-- COMPITO BREVE 1 --
Riproduci senza alcuna modifica le righe dei record, dalla prima fino alla riga che contiene "pyautogui.click(x=122, y=169)", entrambe incluse.

-- BRANO --
···

La rinuncia all’usufrutto non può
essere considerata atto col quale si trasferisce la proprietà dell’immobile e
pertanto, colui che ha beneficiato delle agevolazioni fiscali sull’acquisto
della prima casa e, successivamente abbia rinunciato all’usufrutto
sull’immobile medesimo, non decade dalle agevolazioni predette.
E’ quanto affermato dalla
Corte di Cassazione Sez. IV con ordinanza n.10249 del 02/05/2013, su
ricorso proposto dalla Agenzia delle Entrate avverso la sentenza del 04/02/2011
emessa dalla Commissione Tributaria di Aosta.
L’usufrutto è il diritto
riconosciuto all’usufruttuario di compiere tutte le attività di godimento sulla
cosa altrui, traendone tutte le utilità che da essa ne derivino compresi i
frutti purché compatibilmente con la destinazione economica del bene
medesimo.
Esso attua una netta ripartizione tra poteri e facoltà nei confronti
del bene, fra nudo proprietario e usufruttuario: da un lato si realizza la
piena utilizzazione del bene, dall’altro non si pregiudica l’esercizio della
proprietà, in tutte le forme di utilizzazione futura, materiale e giuridica del
bene.
La proprietà “nuda” resta
comunque in capo all’originario acquirente, per cui alla questione se, all’atto di rinuncia all’usufrutto, ovvero se
allo stesso possa essere ricollegato o meno, l’effetto decadenziale dal
beneficio fiscale goduto in sede di acquisto di un immobile in una con altri
acquirenti, la Corte risponde in senso negativo, affermando che il
rinunciatario all’usufrutto che abbia già precedentemente beneficiato delle
agevolazioni fiscali sulla prima casa, non è tenuto a versare allo Stato la
maggiore imposta di registro sulla compravendita dell’immobile.
Con riguardo alla materia de quo, diversi sono i provvedimenti
emessi dai giudici di Piazza Cavour ed approfonditi dagli autori della rivista.
Ed infatti, con ordinanza n.19561
del 9/11/2012 la Corte di Cassazione, pronunciandosi in merito alla questione dei benefici di
prima casa, ha accolto il ricorso di un contribuente, al quale erano stati
revocati tali benefici, deducendo in motivazione che la sopravvenuta
impossibilità e la forza maggiore sono circostanze rilevanti ai fini della
concessione del beneficio fiscale.
Infine, con sentenza n.3384 del
12/02/2013, la Suprema Corte ha stabilito che la fruizione dell’agevolazione fiscale per
l’acquisto della prima casa richiede che l’immobile sia ubicato nel comune ove
l’acquirente ha la residenza, atteso che nessuna rilevanza giuridica può essere
riconosciuta alla realtà fattuale.

···

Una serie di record

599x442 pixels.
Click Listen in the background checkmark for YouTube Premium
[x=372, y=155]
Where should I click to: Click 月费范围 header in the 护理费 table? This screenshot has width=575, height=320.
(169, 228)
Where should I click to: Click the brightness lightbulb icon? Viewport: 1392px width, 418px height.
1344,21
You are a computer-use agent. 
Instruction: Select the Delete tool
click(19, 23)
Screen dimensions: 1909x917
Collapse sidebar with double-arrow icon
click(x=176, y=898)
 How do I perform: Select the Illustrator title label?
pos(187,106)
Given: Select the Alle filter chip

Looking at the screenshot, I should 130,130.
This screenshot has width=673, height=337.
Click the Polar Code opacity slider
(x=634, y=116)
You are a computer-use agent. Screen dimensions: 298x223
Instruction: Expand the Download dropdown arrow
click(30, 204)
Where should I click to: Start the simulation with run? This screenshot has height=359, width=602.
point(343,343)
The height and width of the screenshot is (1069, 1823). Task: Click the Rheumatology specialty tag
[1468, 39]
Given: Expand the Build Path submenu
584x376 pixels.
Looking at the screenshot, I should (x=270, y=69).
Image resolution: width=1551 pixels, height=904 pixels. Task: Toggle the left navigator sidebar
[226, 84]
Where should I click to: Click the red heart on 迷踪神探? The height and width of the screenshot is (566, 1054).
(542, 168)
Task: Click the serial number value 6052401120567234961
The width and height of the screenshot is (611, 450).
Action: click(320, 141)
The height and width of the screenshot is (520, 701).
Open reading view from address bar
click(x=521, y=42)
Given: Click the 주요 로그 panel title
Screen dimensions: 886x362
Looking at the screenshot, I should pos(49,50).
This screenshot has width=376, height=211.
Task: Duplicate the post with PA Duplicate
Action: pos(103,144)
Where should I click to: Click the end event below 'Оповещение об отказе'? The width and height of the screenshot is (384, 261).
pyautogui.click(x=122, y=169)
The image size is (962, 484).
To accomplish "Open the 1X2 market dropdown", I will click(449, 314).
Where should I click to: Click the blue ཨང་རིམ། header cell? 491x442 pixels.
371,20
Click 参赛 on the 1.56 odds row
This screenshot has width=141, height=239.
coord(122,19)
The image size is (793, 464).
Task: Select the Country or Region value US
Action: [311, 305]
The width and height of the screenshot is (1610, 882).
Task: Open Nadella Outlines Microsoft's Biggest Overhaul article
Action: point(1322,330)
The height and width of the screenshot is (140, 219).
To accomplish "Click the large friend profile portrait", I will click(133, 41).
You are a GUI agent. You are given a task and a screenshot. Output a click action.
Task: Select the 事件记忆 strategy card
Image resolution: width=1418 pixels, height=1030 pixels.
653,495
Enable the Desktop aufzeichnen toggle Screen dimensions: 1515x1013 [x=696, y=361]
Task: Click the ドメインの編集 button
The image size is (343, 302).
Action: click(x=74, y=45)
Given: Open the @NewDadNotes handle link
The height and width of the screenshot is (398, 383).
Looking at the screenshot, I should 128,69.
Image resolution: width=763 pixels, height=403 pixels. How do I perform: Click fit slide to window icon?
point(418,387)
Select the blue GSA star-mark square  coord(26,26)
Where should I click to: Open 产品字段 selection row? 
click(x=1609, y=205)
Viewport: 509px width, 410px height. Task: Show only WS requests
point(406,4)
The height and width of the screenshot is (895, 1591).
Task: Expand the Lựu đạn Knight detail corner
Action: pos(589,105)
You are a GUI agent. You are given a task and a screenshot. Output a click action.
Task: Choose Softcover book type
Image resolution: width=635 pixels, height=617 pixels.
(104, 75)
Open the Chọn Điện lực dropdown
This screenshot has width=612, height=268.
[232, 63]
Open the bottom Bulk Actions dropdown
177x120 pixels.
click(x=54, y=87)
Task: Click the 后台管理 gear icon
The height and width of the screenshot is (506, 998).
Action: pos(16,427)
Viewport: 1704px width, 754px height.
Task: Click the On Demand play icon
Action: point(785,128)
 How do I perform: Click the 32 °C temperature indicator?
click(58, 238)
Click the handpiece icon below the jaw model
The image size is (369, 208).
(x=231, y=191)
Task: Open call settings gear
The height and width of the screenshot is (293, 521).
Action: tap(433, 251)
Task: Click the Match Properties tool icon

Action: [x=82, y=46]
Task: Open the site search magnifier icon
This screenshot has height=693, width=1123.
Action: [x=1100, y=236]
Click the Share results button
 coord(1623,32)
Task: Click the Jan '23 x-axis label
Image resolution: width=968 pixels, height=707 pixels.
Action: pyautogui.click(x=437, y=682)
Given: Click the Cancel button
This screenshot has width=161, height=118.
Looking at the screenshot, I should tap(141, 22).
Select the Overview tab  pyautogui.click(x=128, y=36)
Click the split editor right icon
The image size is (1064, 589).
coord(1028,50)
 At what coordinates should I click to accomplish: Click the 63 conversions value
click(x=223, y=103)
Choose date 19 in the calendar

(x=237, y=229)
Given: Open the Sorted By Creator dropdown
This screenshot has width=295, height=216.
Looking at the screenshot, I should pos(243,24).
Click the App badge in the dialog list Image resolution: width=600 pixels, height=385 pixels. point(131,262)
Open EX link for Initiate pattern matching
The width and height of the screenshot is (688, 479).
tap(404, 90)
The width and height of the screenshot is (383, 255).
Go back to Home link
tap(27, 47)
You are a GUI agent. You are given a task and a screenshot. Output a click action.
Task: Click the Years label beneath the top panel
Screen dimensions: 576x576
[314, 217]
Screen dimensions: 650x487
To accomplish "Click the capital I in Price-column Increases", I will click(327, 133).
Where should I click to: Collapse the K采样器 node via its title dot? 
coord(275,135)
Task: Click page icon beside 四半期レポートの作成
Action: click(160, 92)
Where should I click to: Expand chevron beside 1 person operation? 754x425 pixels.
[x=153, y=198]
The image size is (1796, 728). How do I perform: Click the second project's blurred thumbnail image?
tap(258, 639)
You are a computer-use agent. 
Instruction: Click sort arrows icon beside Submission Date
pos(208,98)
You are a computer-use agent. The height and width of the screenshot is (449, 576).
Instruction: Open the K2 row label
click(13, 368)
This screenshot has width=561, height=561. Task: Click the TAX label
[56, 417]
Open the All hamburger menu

···

-- COMPITO BREVE 2 --
Continua il brano sulla rinuncia all'usufrutto e le agevolazioni per la prima casa a partire dalla sua ultima frase.

-- RISPOSTA 1 --
599x442 pixels.
Click Listen in the background checkmark for YouTube Premium
[x=372, y=155]
Where should I click to: Click 月费范围 header in the 护理费 table? This screenshot has width=575, height=320.
(169, 228)
Where should I click to: Click the brightness lightbulb icon? Viewport: 1392px width, 418px height.
1344,21
You are a computer-use agent. 
Instruction: Select the Delete tool
click(19, 23)
Screen dimensions: 1909x917
Collapse sidebar with double-arrow icon
click(x=176, y=898)
 How do I perform: Select the Illustrator title label?
pos(187,106)
Given: Select the Alle filter chip

Looking at the screenshot, I should 130,130.
This screenshot has width=673, height=337.
Click the Polar Code opacity slider
(x=634, y=116)
You are a computer-use agent. Screen dimensions: 298x223
Instruction: Expand the Download dropdown arrow
click(30, 204)
Where should I click to: Start the simulation with run? This screenshot has height=359, width=602.
point(343,343)
The height and width of the screenshot is (1069, 1823). Task: Click the Rheumatology specialty tag
[1468, 39]
Given: Expand the Build Path submenu
584x376 pixels.
Looking at the screenshot, I should (x=270, y=69).
Image resolution: width=1551 pixels, height=904 pixels. Task: Toggle the left navigator sidebar
[226, 84]
Where should I click to: Click the red heart on 迷踪神探? The height and width of the screenshot is (566, 1054).
(542, 168)
Task: Click the serial number value 6052401120567234961
The width and height of the screenshot is (611, 450).
Action: click(320, 141)
The height and width of the screenshot is (520, 701).
Open reading view from address bar
click(x=521, y=42)
Given: Click the 주요 로그 panel title
Screen dimensions: 886x362
Looking at the screenshot, I should pos(49,50).
This screenshot has width=376, height=211.
Task: Duplicate the post with PA Duplicate
Action: pos(103,144)
Where should I click to: Click the end event below 'Оповещение об отказе'? The width and height of the screenshot is (384, 261).
pyautogui.click(x=122, y=169)

-- RISPOSTA 2 --
Testo del provvedimento
REPUBBLICA ITALIANA
IN NOME DEL POPOLO
ITALIANO
LA CORTE SUPREMA DI
CASSAZIONE
SEZIONE SESTA CIVILE
SOTTOSEZIONE T
ha pronunciato la seguente:
ordinanza
sul ricorso proposto da:
AGENZIA DELLE ENTRATE,
– ricorrente –
contro
S.G.
– controricorrente –
avverso la sentenza n.04/02/2011 della Commissione Tributaria
Regionale di Aosta – Sezione n. 02,
in data 04.03.2011, depositata il 30 marzo 2011;
Svolgimento del
processo – Motivi della decisione
Nel ricorso iscritto a R.G. n.16959/2011 è stata depositata
in cancelleria la seguente relazione:
1 – E’ chiesta la cassazione della sentenza n.04/02/2011,
pronunziata dalla CTR di Aosta, Sezione n. 02, del 04.03.2011, DEPOSITATA il 30
marzo 2011.
Con tale decisione, la C.T.R. ha respinto l’appello
dell’Agenzia Entrate, ritenendo e dichiarando, nel caso, sussistenti i
presupposti casa.
2 – Il ricorso, che attiene ad impugnazione di avviso,
relativo alla liquidazione dell’imposta ordinaria di Registro su atto di
compravendita stipulato nell’anno 2004, per il quale erano state concesse le
agevolazioni, poi revocate, previste per la prima casa, censura l’impugnata
decisione per violazione e falsa applicazione dell’art.1 Tariffa allegata al
D.P.R. n.131 del 1986, nota II bis n. 4.
3 – L’intimato contribuente, giusto controricorso, ha chiesto
il rigetto dell’impugnazione.
4 – La questione da risolvere concerne gli effetti
ricollegabili ad un atto di rinuncia all’usufrutto, cioè se allo stesso possa
essere ricollegato o meno, l’effetto decadenziale dal beneficio fiscale goduto
in sede di acquisto di un immobile in una con altri acquirenti.
I Giudici di secondo grado, infatti, hanno ritenuto che, non
potendo la rinuncia all’usufrutto essere qualificato un atto di trasferimento
vero e proprio, costituendo, bensì, un atto abdicativo, cui consegue
l’estinzione del diritto e non il relativo trasferimento, nessun effetto
decadenziale era allo stesso ricollegabile.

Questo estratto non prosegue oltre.